→ **Source information**
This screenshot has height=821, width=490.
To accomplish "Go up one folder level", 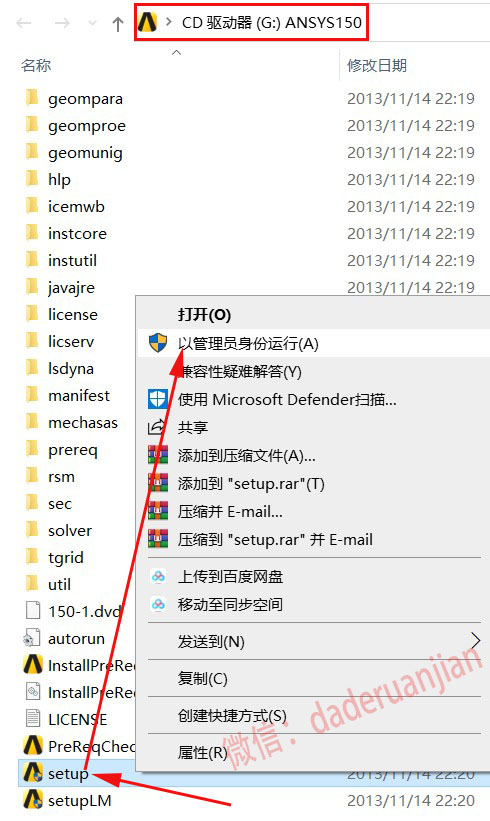I will pyautogui.click(x=118, y=23).
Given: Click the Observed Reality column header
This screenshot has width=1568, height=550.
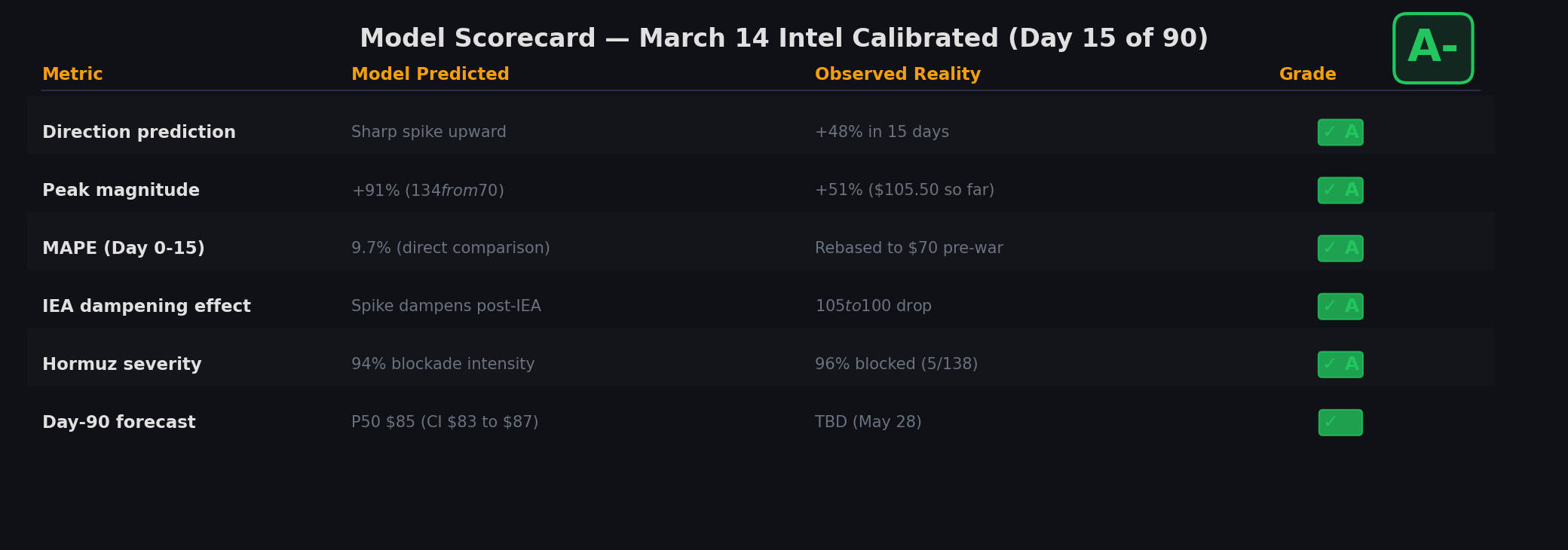Looking at the screenshot, I should point(897,75).
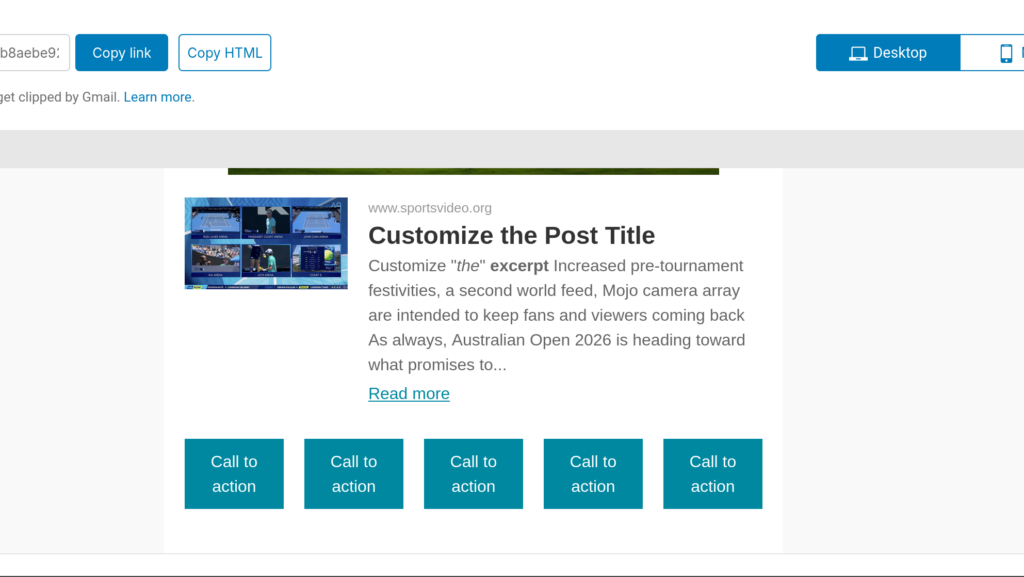This screenshot has width=1024, height=577.
Task: Click the first Call to action button
Action: 234,474
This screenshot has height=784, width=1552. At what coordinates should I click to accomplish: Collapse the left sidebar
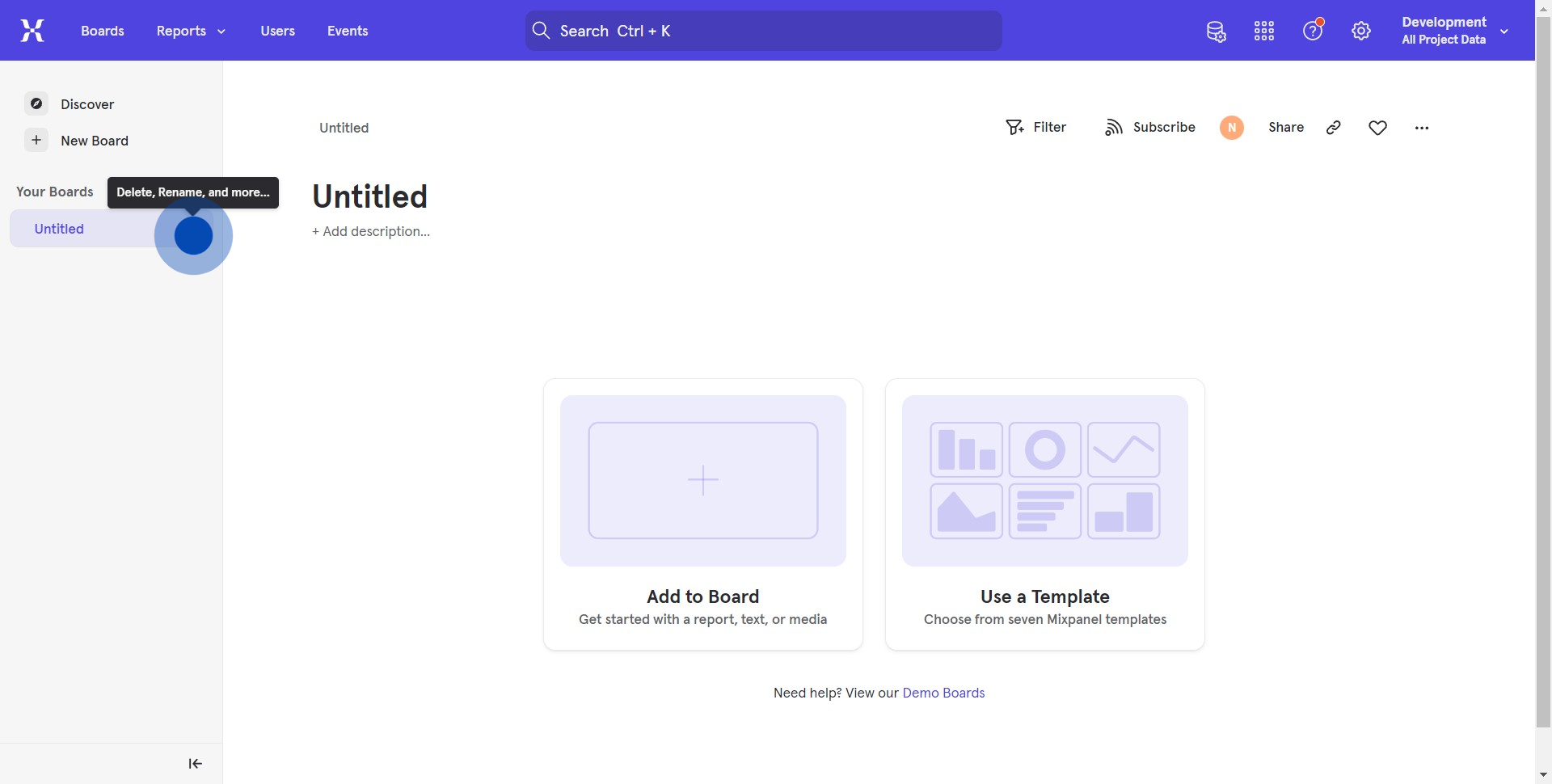tap(195, 764)
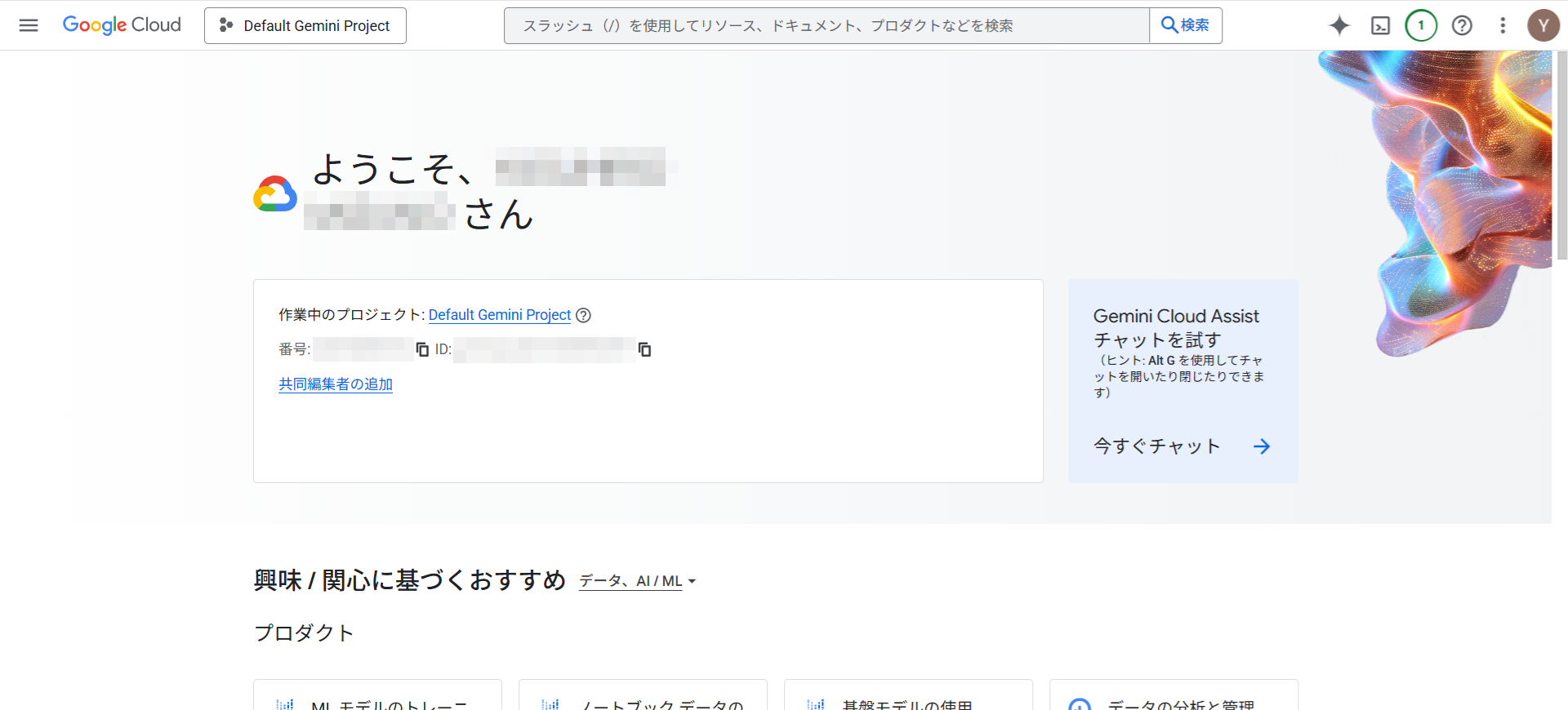Image resolution: width=1568 pixels, height=710 pixels.
Task: Open the Default Gemini Project link
Action: (x=499, y=315)
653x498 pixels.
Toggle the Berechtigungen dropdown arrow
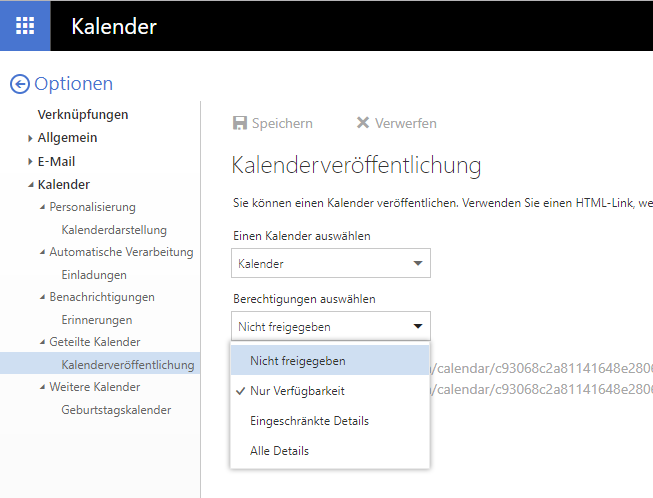pyautogui.click(x=417, y=326)
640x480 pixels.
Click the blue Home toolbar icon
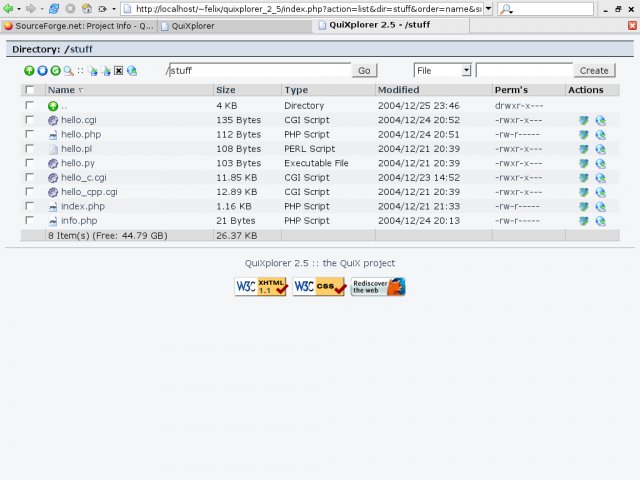point(42,71)
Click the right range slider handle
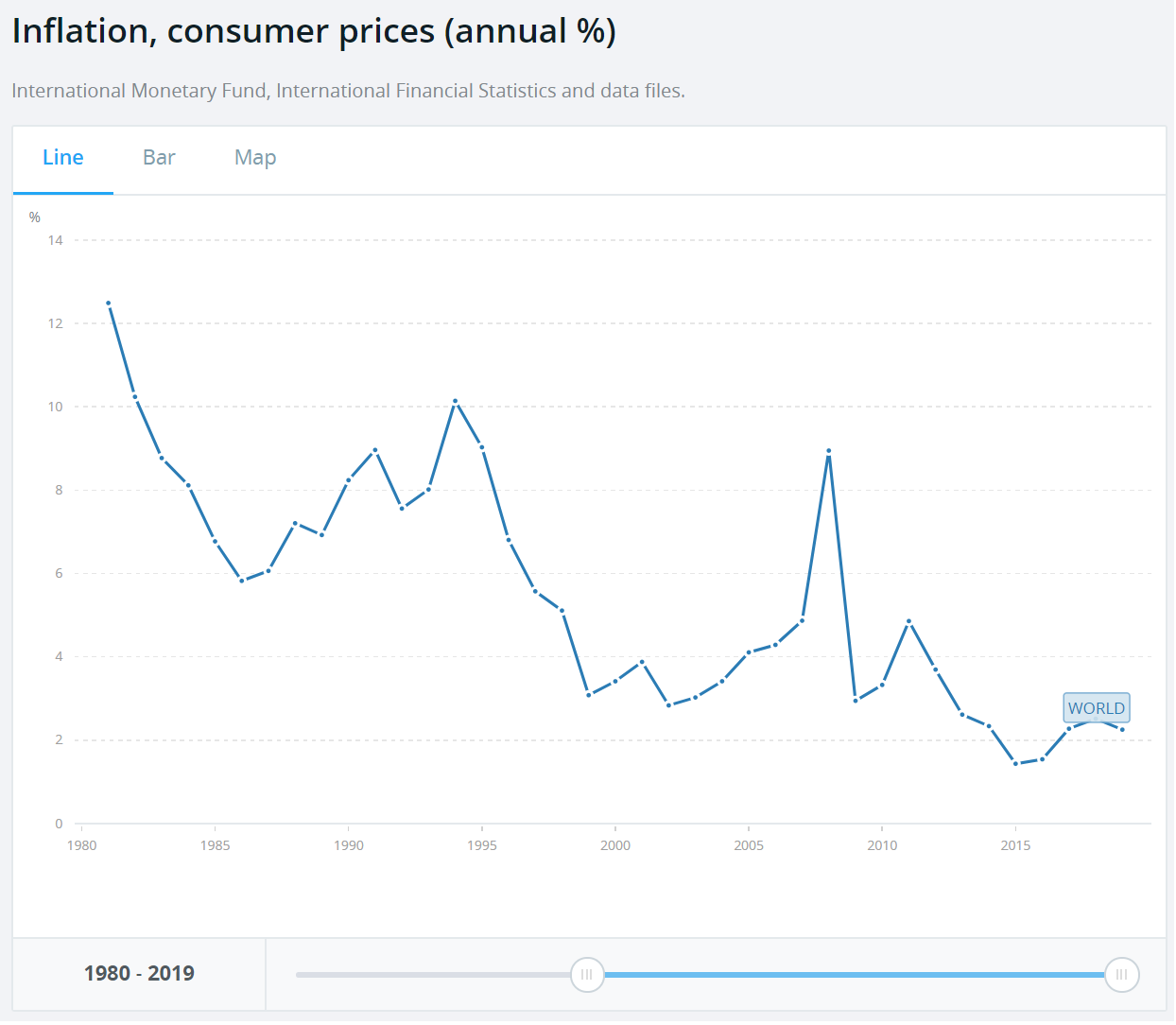Viewport: 1176px width, 1025px height. (x=1121, y=975)
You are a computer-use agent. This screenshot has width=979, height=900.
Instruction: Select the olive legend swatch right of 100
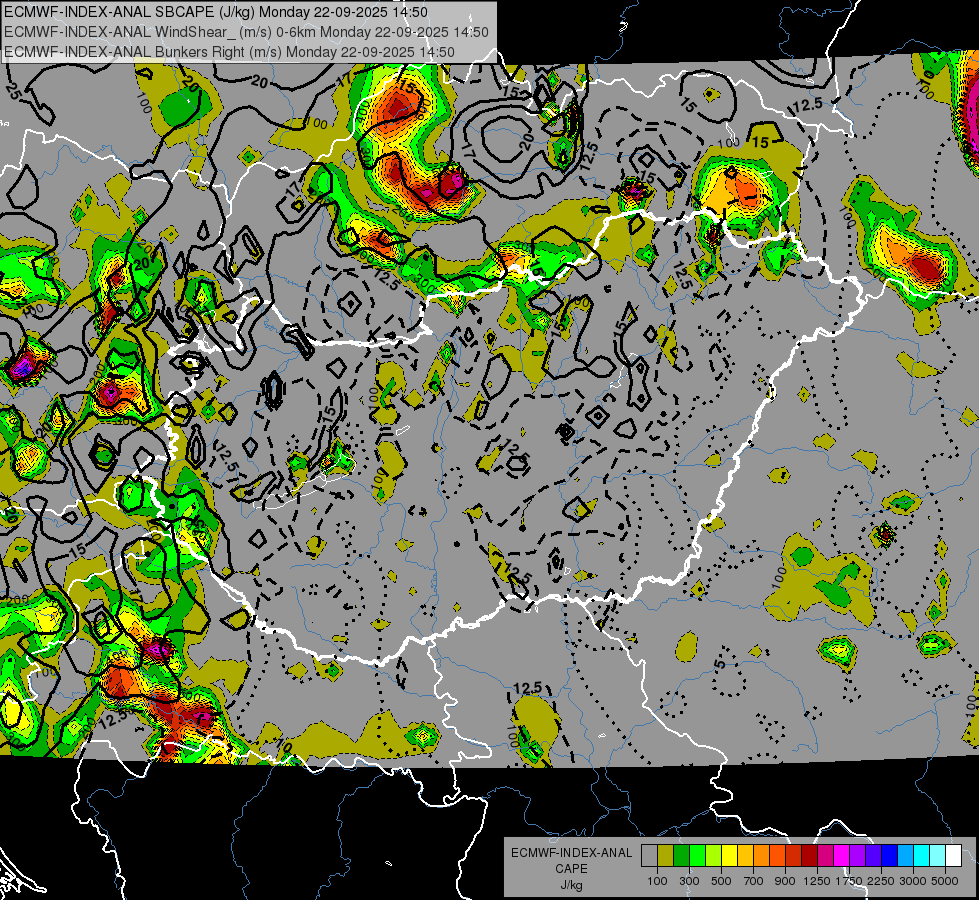click(x=665, y=855)
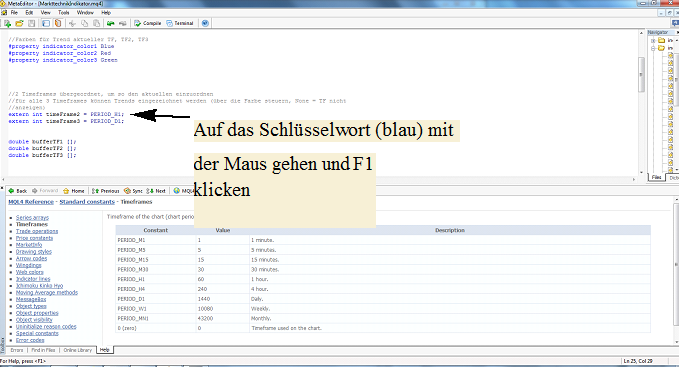Image resolution: width=679 pixels, height=367 pixels.
Task: Open the Terminal from the toolbar
Action: click(180, 23)
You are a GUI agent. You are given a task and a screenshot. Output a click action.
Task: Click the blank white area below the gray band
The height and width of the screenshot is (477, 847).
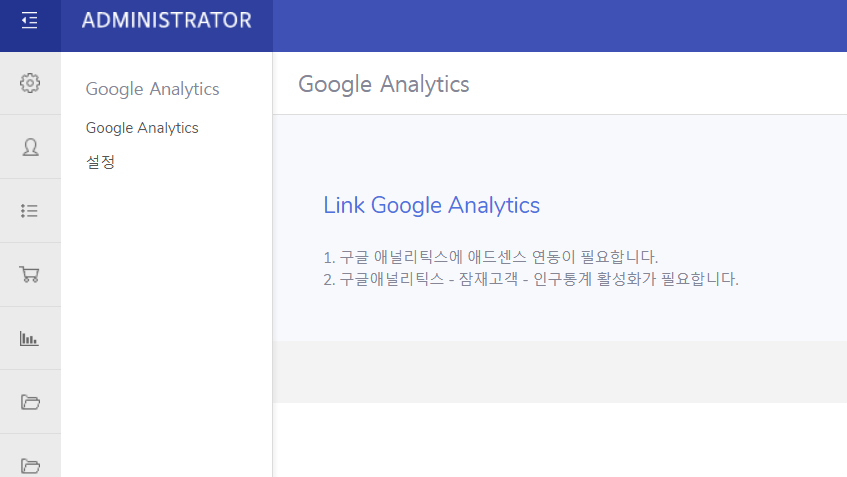click(560, 440)
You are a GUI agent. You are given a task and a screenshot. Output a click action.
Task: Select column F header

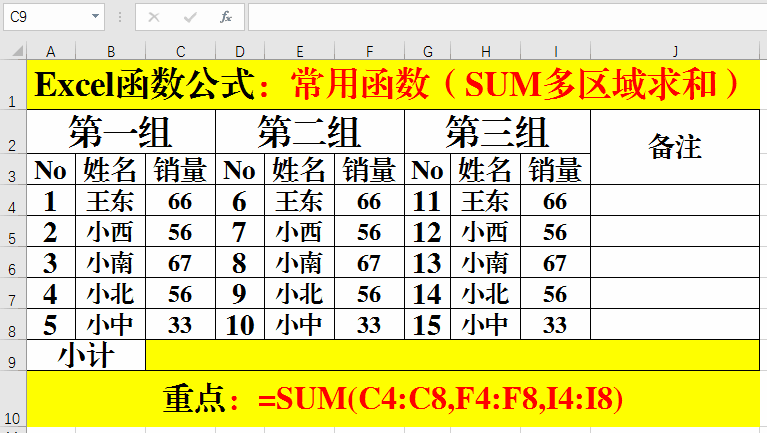pyautogui.click(x=369, y=51)
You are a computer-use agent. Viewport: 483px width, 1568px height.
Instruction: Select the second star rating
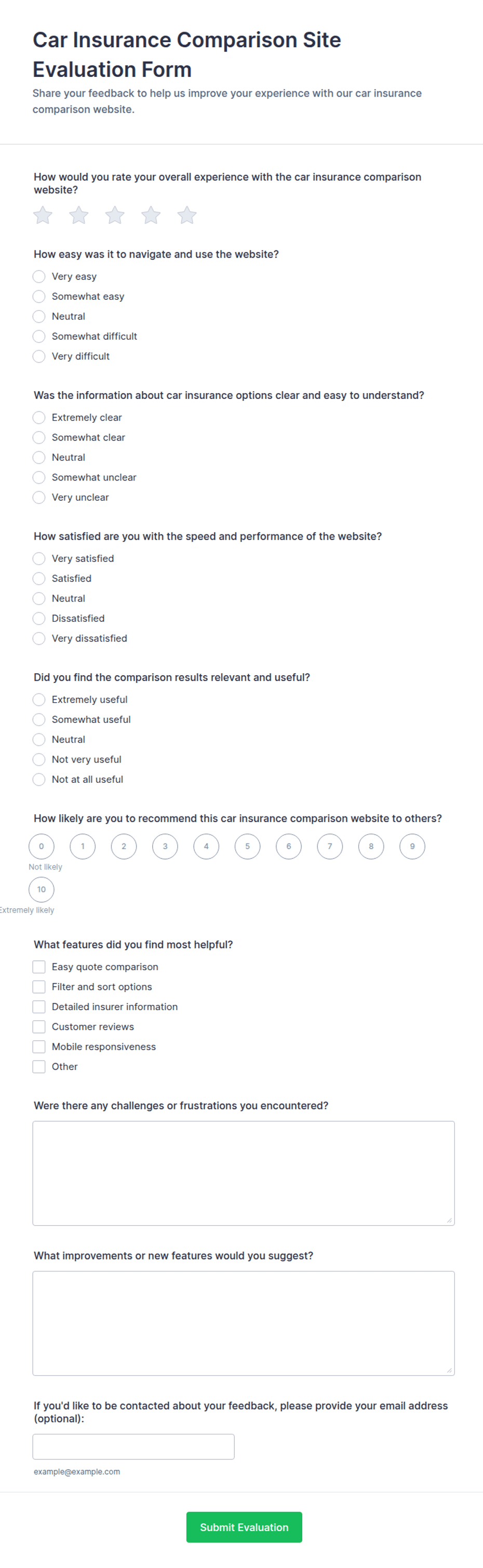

→ **Task goal**
If a line above includes the string "computer", pick it out.

→ **Problem solution**
You are a computer-use agent. This screenshot has width=979, height=900.
You are a computer-use agent. Viewport: 483px width, 1568px height.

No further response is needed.